Activity. Taking the listing below line by line, tally those that contain the string "label". Give the total alone.

-- -- --

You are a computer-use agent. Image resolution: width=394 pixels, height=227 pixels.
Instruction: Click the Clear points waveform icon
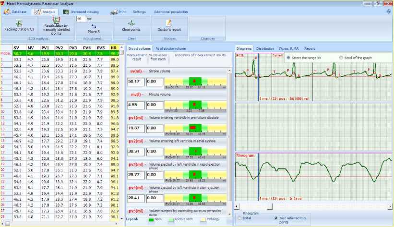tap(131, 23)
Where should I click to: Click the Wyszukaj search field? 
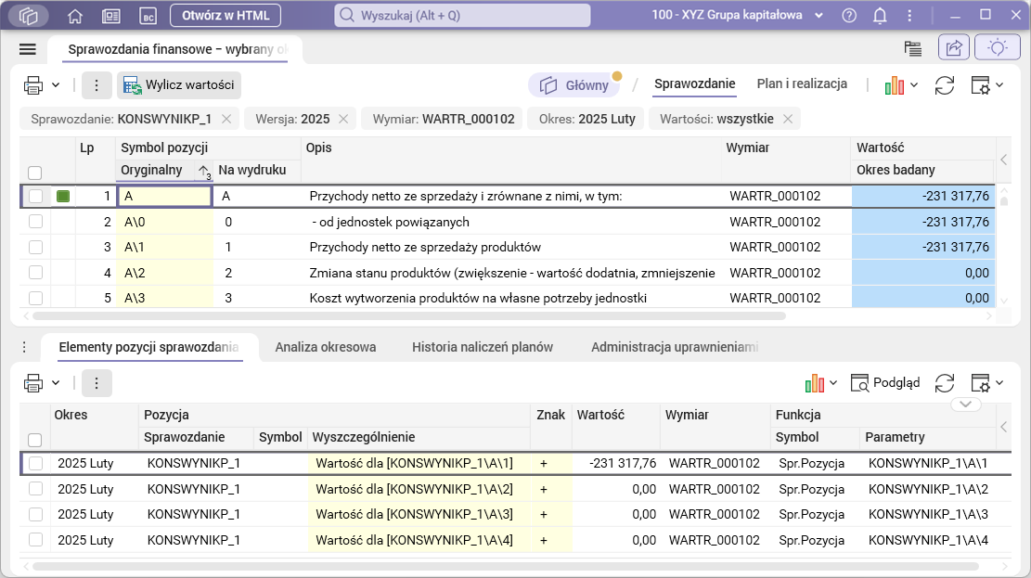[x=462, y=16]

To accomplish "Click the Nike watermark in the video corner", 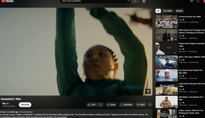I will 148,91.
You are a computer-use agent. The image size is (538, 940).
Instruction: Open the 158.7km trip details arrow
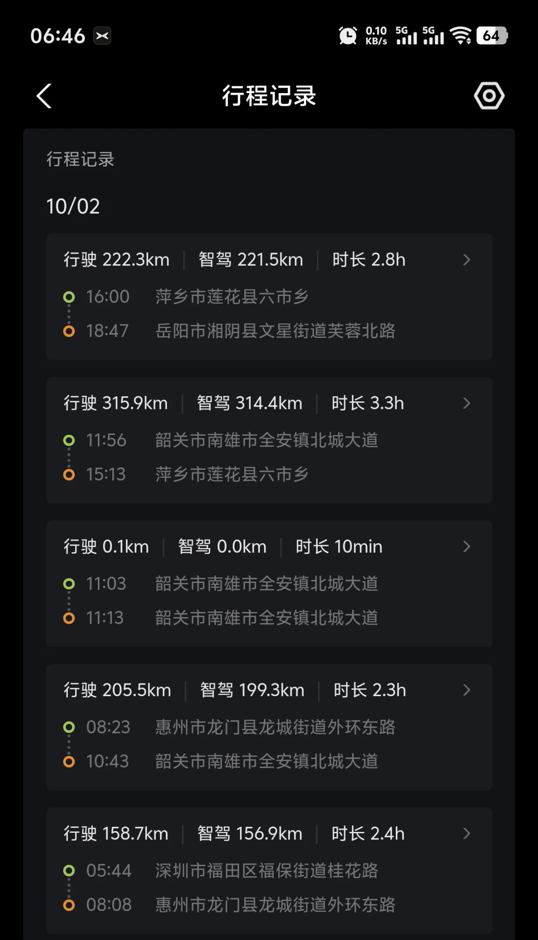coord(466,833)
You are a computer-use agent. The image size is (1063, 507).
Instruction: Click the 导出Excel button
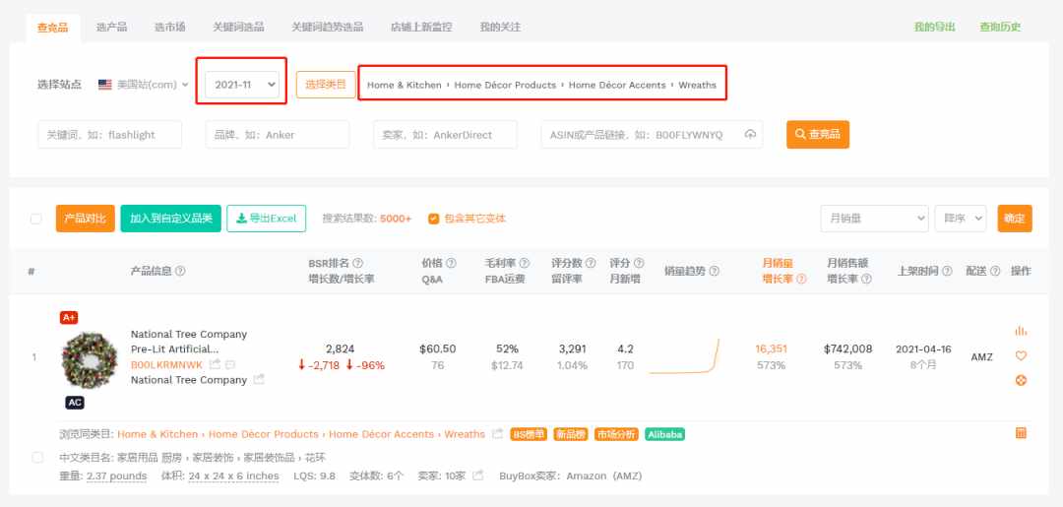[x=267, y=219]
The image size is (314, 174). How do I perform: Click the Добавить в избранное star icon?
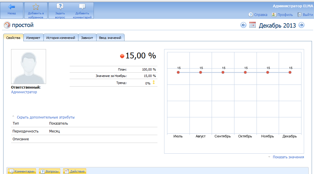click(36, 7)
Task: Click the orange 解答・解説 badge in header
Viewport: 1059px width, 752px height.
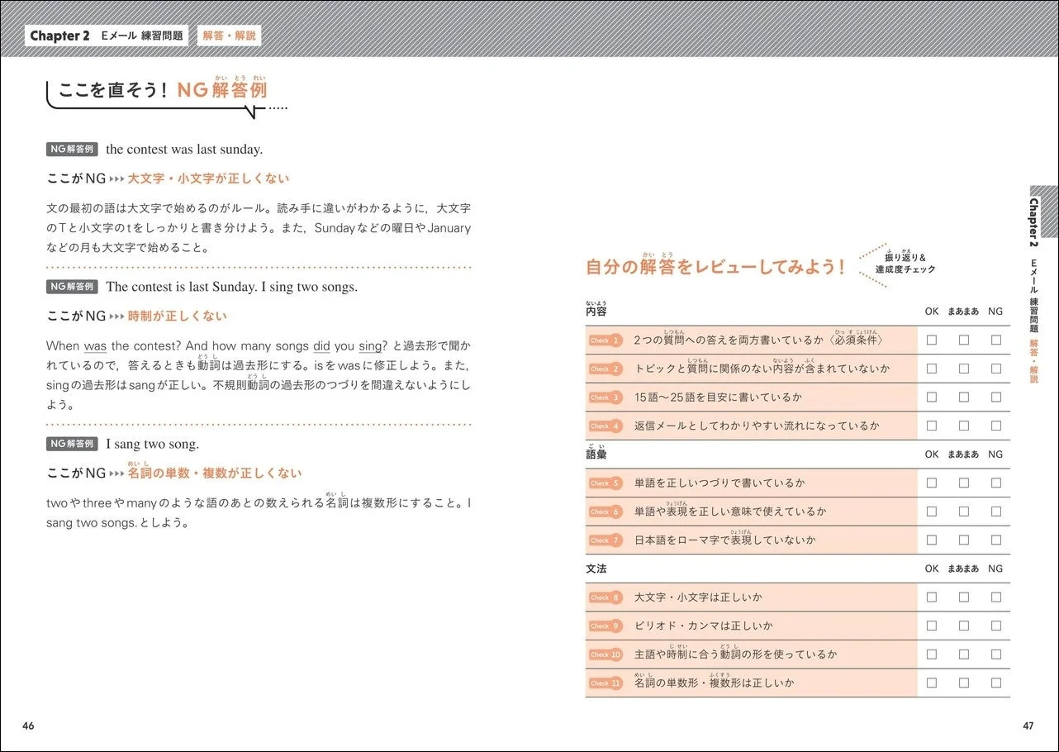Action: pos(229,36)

-- -- --

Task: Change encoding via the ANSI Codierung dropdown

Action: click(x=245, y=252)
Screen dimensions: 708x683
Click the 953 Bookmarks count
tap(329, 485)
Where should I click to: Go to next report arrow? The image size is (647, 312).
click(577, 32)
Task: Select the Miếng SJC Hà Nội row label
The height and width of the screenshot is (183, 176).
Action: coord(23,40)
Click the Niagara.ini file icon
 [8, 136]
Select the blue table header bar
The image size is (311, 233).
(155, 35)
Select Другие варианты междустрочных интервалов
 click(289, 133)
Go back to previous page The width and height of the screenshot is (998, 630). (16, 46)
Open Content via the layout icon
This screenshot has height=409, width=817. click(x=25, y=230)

-- -- --

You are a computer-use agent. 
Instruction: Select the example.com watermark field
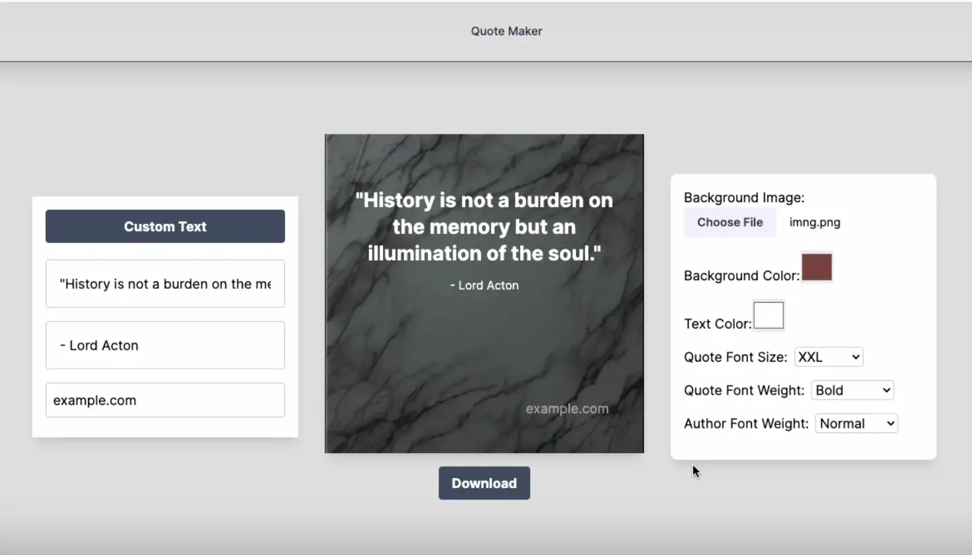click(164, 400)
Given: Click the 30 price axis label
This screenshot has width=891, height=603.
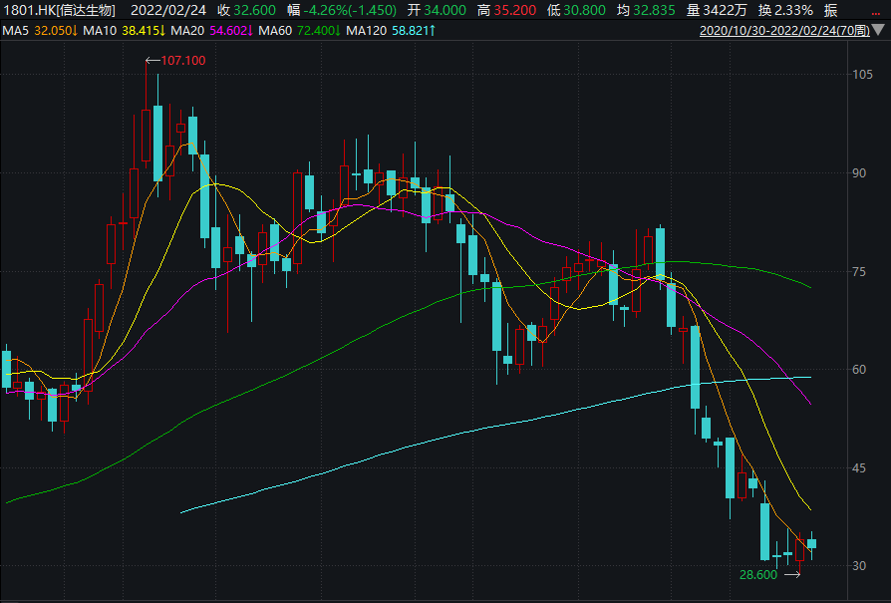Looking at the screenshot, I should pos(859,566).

-- -- --

Reply to the exercise. 2